Exporting Data¶
Data within DriaDataset can export to different formats:
# Export to pandas DataFrame
df = dataset.to_pandas()
# Export to JSONL
dataset.to_jsonl()
# Export to JSON
dataset.to_json()
# Export to custom path
dataset.to_json("export.jsonl")
Format for Training¶
DriaDataset enables TRL ready data exports for multiple training setups.
The Formatter
class is used to convert a dataset into a format that can be used by a specific trainer.

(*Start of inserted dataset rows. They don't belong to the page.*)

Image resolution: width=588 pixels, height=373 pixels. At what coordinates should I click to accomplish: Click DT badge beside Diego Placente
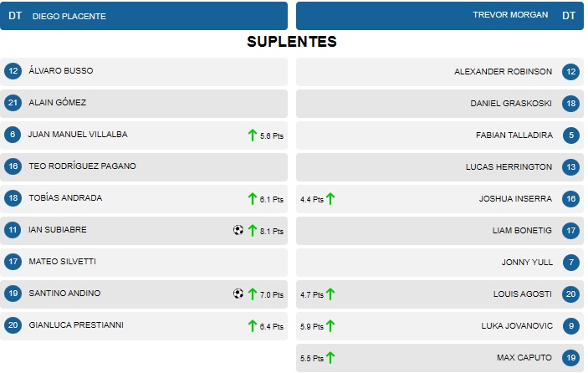coord(15,15)
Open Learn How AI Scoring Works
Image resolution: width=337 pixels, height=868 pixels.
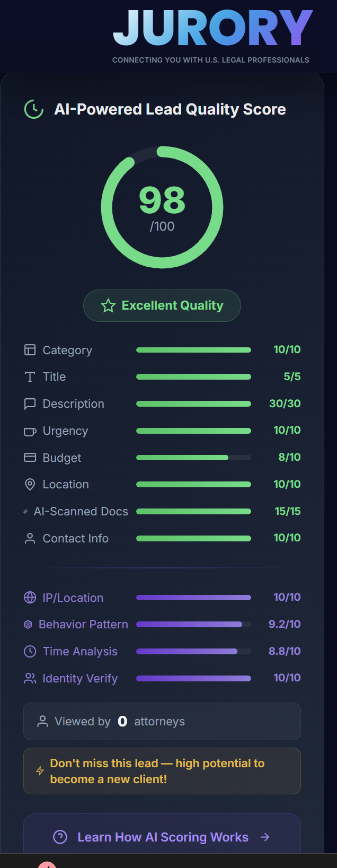pyautogui.click(x=162, y=837)
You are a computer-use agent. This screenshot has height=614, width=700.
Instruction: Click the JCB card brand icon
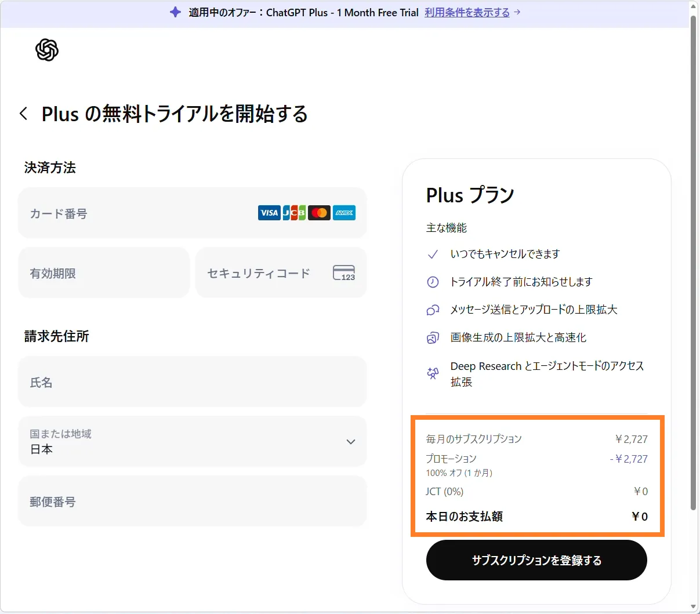[x=294, y=213]
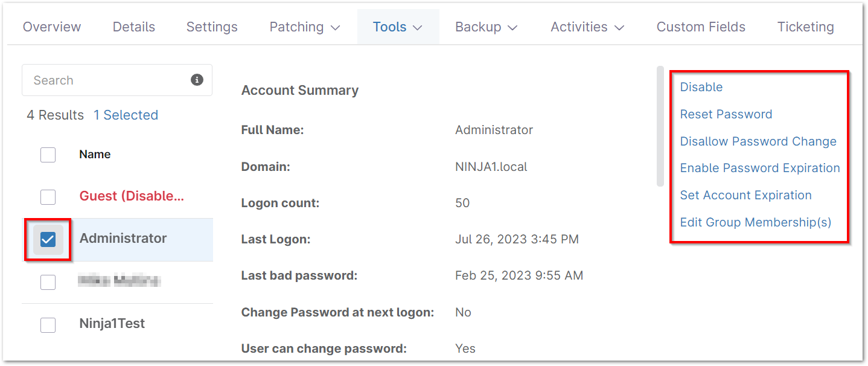The height and width of the screenshot is (366, 868).
Task: Click the 1 Selected filter link
Action: pyautogui.click(x=126, y=115)
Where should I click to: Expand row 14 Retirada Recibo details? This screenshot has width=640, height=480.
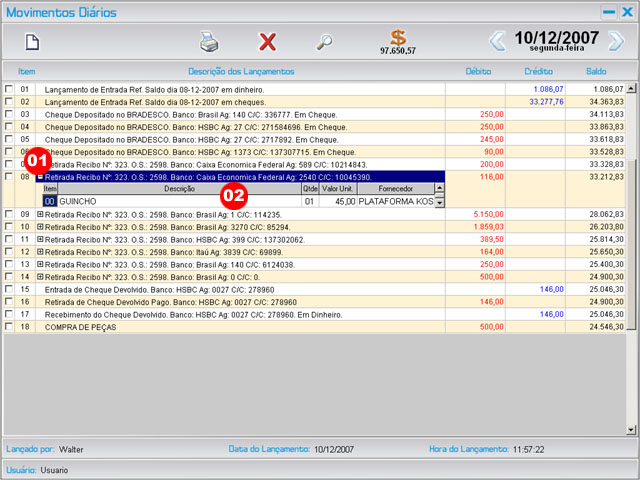click(x=40, y=277)
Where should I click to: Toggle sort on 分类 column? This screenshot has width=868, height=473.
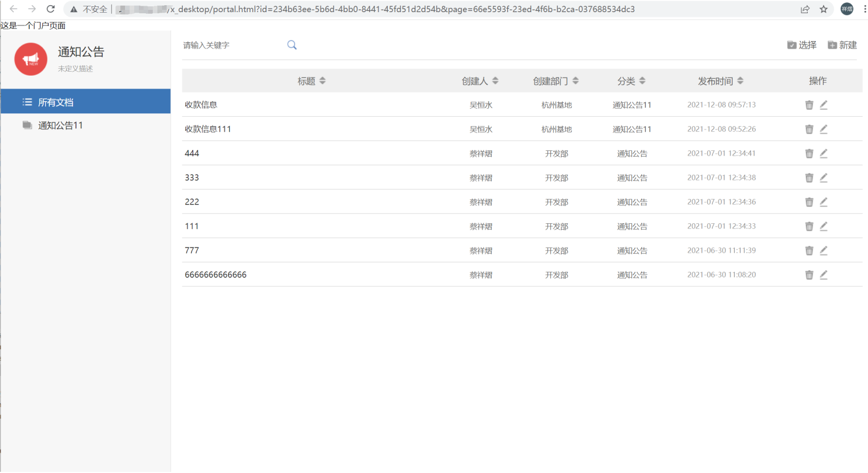tap(642, 81)
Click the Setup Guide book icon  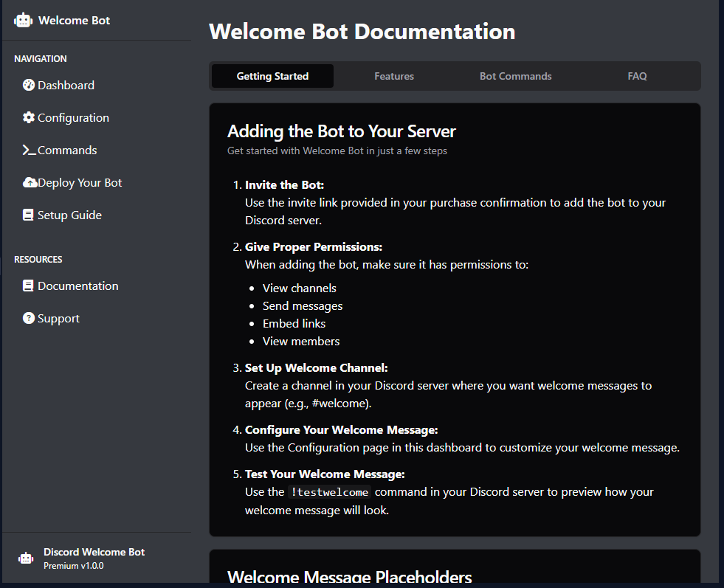[29, 215]
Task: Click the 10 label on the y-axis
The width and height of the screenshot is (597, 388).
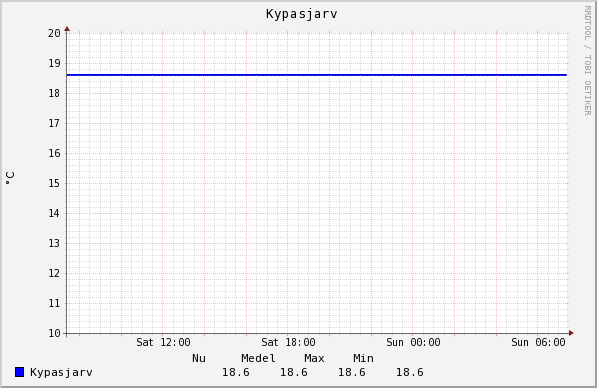Action: [x=54, y=333]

Data generated by Dria Network can be transformed into training-ready data using Formatter
Format Types¶
The Formatter
class supports the following format types:
- Standard
- Conversational
and following subtypes for each format type:
- LANGUAGE_MODELING
- PROMPT_ONLY
- PROMPT_COMPLETION
- PREFERENCE
- UNPAIRED_PREFERENCE
HuggingFace TRL Expected Dataset Formats¶
HuggingFace's TRL is a framework to train transformer language models with Reinforcement Learning, from the Supervised Fine-tuning step (SFT), Reward Modeling step (RM) to the Proximal Policy Optimization (PPO) step.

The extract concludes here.